Prompted LLMs provide significant opportunities to enhance service delivery within planning departments. Their ability to summarise complex legislative, historical, and planning documents enables quicker and more informed decision-making, one that is coherent and consistent within outlined goals and visions set by the council. All of this considered, once the summarisation is done, there is still a need to manually index and search for these documents, with no real potential to build a system that can automatically retrieve documents based on specific internal needs.

Additionally, sentiment analysis of consultation feedback allows councils to swiftly interpret public responses to planning proposals. This accelerates the feedback loop between residents and planning authorities, ensuring that community input is systematically considered in planning outcomes. The efficiency gained in processing and analysing consultation data can reduce delays in project approvals and enhance community trust in council decisions.

Data cleaning and querying capabilities can also offer limited but transformative benefits, as seen with the other impact areas. By structuring and standardising unstructured planning data (such as application records and zoning information), councils can identify trends and ensure compliance more effectively. Despite the potential for hallucination and inaccuracy, the identified use cases exhibit sufficient tolerance for such deviations, and validating their use.

::::::::

— Task set —
A: According to the text on LLMs in council planning, what must still be done manually once the summarization of documents is complete?
B: Write a continuation of the text on LLMs in council planning, starting after its final sentence.

— Available data —
::::::::

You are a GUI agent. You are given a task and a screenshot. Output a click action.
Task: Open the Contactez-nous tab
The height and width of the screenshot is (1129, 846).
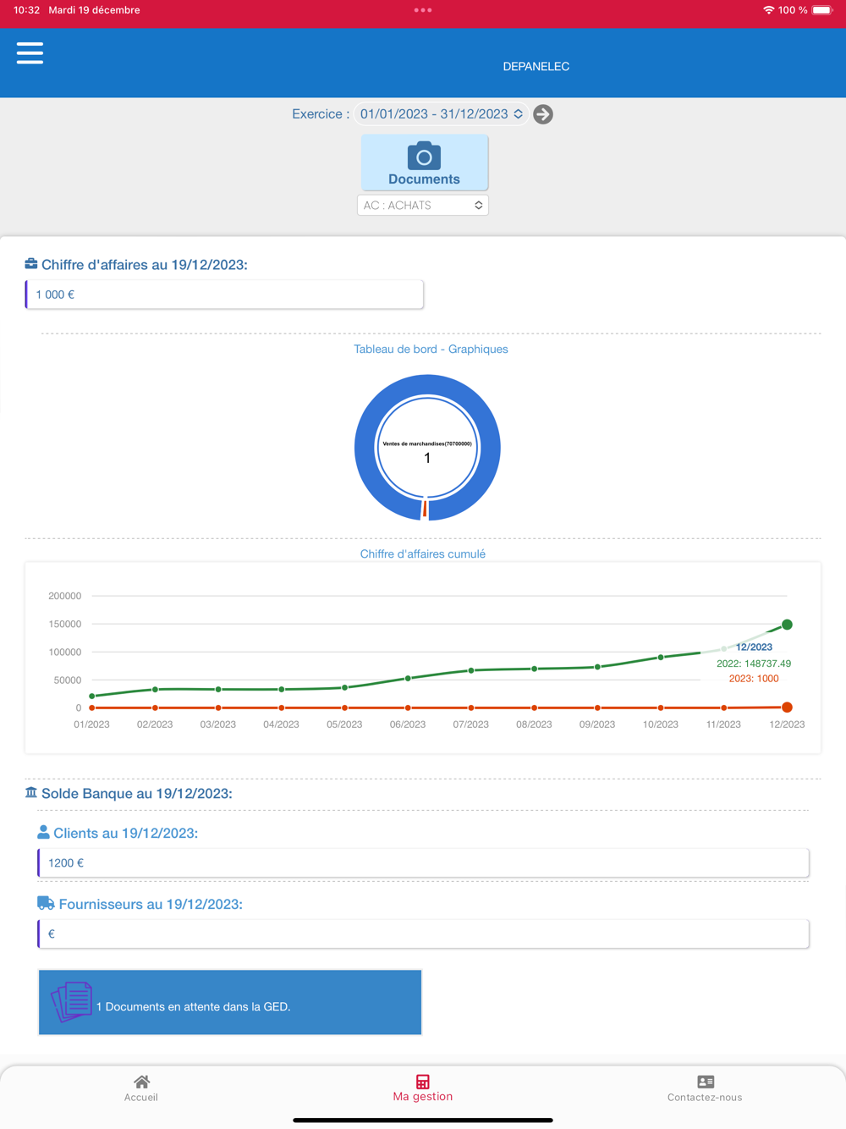(x=705, y=1088)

::::::::

— Numbered responses —
A: The documents must still be indexed and searched for manually.

B:
Costs, Revenues & Savings

Prompted LLMs are a cost-effective solution for planning tasks, requiring minimal upfront investment due to the absence of bespoke training or model fine-tuning. Tasks like document summarisation and sentiment analysis incur low recurring costs, as they are primarily used internally, and processing can be done one time per document, and stored, transforming it from minor running cost to a negligible upfront cost.

The savings potential is moderate—reducing reliance on external consultants for data analysis and enabling staff to focus on higher-value tasks. The processing of non-digital data manually is eliminated by LLMs, essentially eliminating the cost associated with that task. Finally, sentiment analysis reduces the man-hours spent on processing, categorising and conglomerating data from large consultations. Aside from data querying, these are one time cost savings. They will likely cover and potentially exceed implementation costs, but offer no significant financial gains.

Opportunities

‍

Document Summarisation

Document summarisation using prompted LLMs offers an efficient solution for managing the vast array of legislative, historical, and planning documents—often held in non-digital formats—that underpin a council's vision for a locality. By swiftly condensing lengthy documents into key points, LLMs enable planning teams to access critical information without having to manually review each source. This accelerates decision-making processes and ensures that both overarching strategies and micro-level details are accounted for.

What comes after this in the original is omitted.